## TASK DETAILS
Render the lines below as a JSON list of strings, with one string per line and blank lines omitted.

(Word and element location data)
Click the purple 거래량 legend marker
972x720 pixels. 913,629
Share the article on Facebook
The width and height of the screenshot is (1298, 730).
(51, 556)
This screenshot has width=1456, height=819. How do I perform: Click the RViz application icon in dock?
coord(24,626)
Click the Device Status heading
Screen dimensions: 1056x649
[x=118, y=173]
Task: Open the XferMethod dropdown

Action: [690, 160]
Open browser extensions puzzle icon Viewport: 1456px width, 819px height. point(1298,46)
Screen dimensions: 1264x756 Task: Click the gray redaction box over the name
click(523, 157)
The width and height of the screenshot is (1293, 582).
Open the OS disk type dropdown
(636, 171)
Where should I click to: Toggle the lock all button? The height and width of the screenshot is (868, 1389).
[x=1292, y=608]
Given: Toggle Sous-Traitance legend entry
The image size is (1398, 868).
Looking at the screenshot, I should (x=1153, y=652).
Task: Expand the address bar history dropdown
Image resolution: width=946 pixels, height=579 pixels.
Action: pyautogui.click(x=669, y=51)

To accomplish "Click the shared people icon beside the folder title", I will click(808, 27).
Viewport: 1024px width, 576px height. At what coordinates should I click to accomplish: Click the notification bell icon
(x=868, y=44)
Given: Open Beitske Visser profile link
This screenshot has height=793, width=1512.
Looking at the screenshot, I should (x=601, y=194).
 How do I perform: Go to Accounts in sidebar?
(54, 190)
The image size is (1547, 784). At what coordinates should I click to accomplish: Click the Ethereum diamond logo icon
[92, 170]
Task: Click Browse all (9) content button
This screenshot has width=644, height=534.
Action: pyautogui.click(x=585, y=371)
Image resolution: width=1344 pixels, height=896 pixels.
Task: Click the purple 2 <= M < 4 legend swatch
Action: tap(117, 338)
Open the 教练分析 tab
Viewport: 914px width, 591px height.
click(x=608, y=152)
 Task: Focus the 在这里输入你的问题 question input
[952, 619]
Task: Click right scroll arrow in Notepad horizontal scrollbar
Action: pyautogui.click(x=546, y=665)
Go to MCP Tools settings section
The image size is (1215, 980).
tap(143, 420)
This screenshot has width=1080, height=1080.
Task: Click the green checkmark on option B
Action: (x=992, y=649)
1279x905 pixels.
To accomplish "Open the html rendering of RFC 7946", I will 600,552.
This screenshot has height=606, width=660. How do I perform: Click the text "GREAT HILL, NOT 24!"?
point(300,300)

## REPLY TO THE TASK
[
  "Click the purple 거래량 legend marker",
  "972x720 pixels. 913,629",
  "Share the article on Facebook",
  "The width and height of the screenshot is (1298, 730).",
  "(51, 556)",
  "This screenshot has width=1456, height=819. How do I perform: Click the RViz application icon in dock?",
  "coord(24,626)",
  "Click the Device Status heading",
  "Screen dimensions: 1056x649",
  "[x=118, y=173]",
  "Task: Open the XferMethod dropdown",
  "Action: [690, 160]",
  "Open browser extensions puzzle icon Viewport: 1456px width, 819px height. point(1298,46)",
  "Screen dimensions: 1264x756 Task: Click the gray redaction box over the name",
  "click(523, 157)",
  "The width and height of the screenshot is (1293, 582).",
  "Open the OS disk type dropdown",
  "(636, 171)",
  "Where should I click to: Toggle the lock all button? The height and width of the screenshot is (868, 1389).",
  "[x=1292, y=608]",
  "Given: Toggle Sous-Traitance legend entry",
  "The image size is (1398, 868).",
  "Looking at the screenshot, I should (x=1153, y=652).",
  "Task: Expand the address bar history dropdown",
  "Image resolution: width=946 pixels, height=579 pixels.",
  "Action: pyautogui.click(x=669, y=51)",
  "To accomplish \"Click the shared people icon beside the folder title\", I will click(808, 27).",
  "Viewport: 1024px width, 576px height. At what coordinates should I click to accomplish: Click the notification bell icon",
  "(x=868, y=44)",
  "Given: Open Beitske Visser profile link",
  "This screenshot has height=793, width=1512.",
  "Looking at the screenshot, I should (x=601, y=194).",
  " How do I perform: Go to Accounts in sidebar?",
  "(54, 190)",
  "The image size is (1547, 784). At what coordinates should I click to accomplish: Click the Ethereum diamond logo icon",
  "[92, 170]",
  "Task: Click Browse all (9) content button",
  "This screenshot has width=644, height=534.",
  "Action: pyautogui.click(x=585, y=371)",
  "Image resolution: width=1344 pixels, height=896 pixels.",
  "Task: Click the purple 2 <= M < 4 legend swatch",
  "Action: tap(117, 338)",
  "Open the 教练分析 tab",
  "Viewport: 914px width, 591px height.",
  "click(x=608, y=152)",
  " Task: Focus the 在这里输入你的问题 question input",
  "[952, 619]",
  "Task: Click right scroll arrow in Notepad horizontal scrollbar",
  "Action: pyautogui.click(x=546, y=665)",
  "Go to MCP Tools settings section",
  "The image size is (1215, 980).",
  "tap(143, 420)",
  "This screenshot has width=1080, height=1080.",
  "Task: Click the green checkmark on option B",
  "Action: (x=992, y=649)",
  "1279x905 pixels.",
  "To accomplish \"Open the html rendering of RFC 7946\", I will 600,552.",
  "This screenshot has height=606, width=660. How do I perform: Click the text \"GREAT HILL, NOT 24!\"?",
  "point(300,300)"
]